# EXERCISES TO COMPLETE:
A – List every meaning of adding "lines" that the Excel guide below names in its opening paragraph.
B – According to the Excel guide below, where is the Wrap Text option found?

How to Add Lines in Excel: Rows, Columns, Borders, and More
Adding lines in Excel sounds simple — but the word "lines" can mean several different things depending on what you're trying to do. You might want to insert a new row or column, draw a visible border between cells, add a line within a cell, or insert a shape that looks like a line. Each of these works differently, and picking the wrong method leads to frustration fast.
Here's a clear breakdown of every scenario.
Inserting New Rows or Columns (The Most Common Meaning)
When most people say "add a line" in Excel, they mean inserting a new row into an existing spreadsheet.
To insert a single row:
- Click the row number on the left side of the spreadsheet to select the entire row.
- Right-click and choose Insert.
- Excel pushes everything below down by one row and inserts a blank row above your selection.
To insert multiple rows at once:
- Click and drag across several row numbers to select that many rows.
- Right-click and choose Insert.
- Excel inserts the same number of blank rows as you selected.
The same logic applies to columns — click the column letter at the top, right-click, and choose Insert.
💡 Keyboard shortcut: Select the row, then press Ctrl + Shift + "+" (Windows) or Cmd + Shift + "+" (Mac) to insert instantly.
Adding a Line Break Inside a Cell
Sometimes you need to wrap text onto a second line within a single cell — not create a new row. This is called a line break or in-cell line break.
How to do it:
- While typing or editing a cell, press Alt + Enter (Windows) or Ctrl + Option + Enter (Mac) where you want the line to break.
This keeps all the content in one cell but displays it on multiple lines. You'll often need to enable Wrap Text (found in the Home tab under Alignment) for this to display correctly.
This technique is common in address fields, notes columns, or any cell where you're combining multiple pieces of information.

# DATA SHOWN:
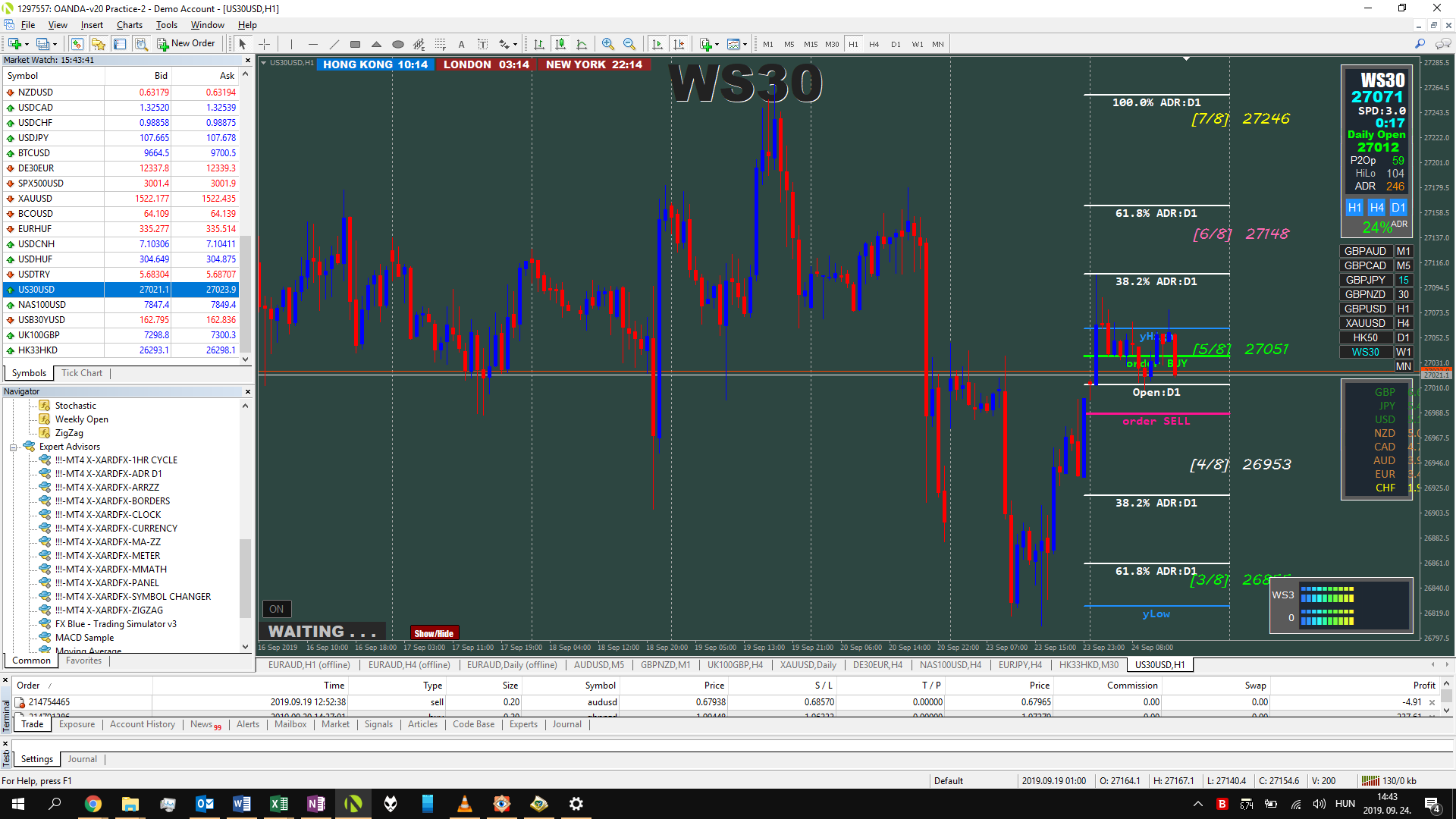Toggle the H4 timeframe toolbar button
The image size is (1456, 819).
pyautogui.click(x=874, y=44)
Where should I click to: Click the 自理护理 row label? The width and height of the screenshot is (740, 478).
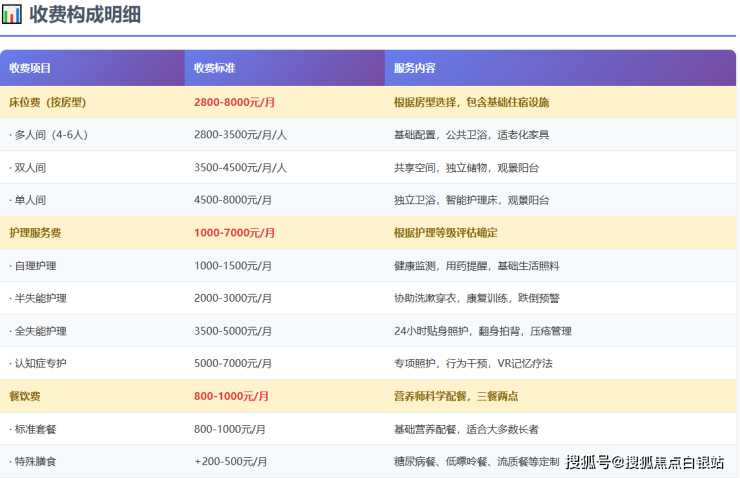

# ANSWERS FOR THIS EXERCISE:
A –
- Inserting a new row or column
- Drawing a visible border between cells
- Adding a line within a cell
- Inserting a shape that looks like a line

B – In the Home tab under Alignment.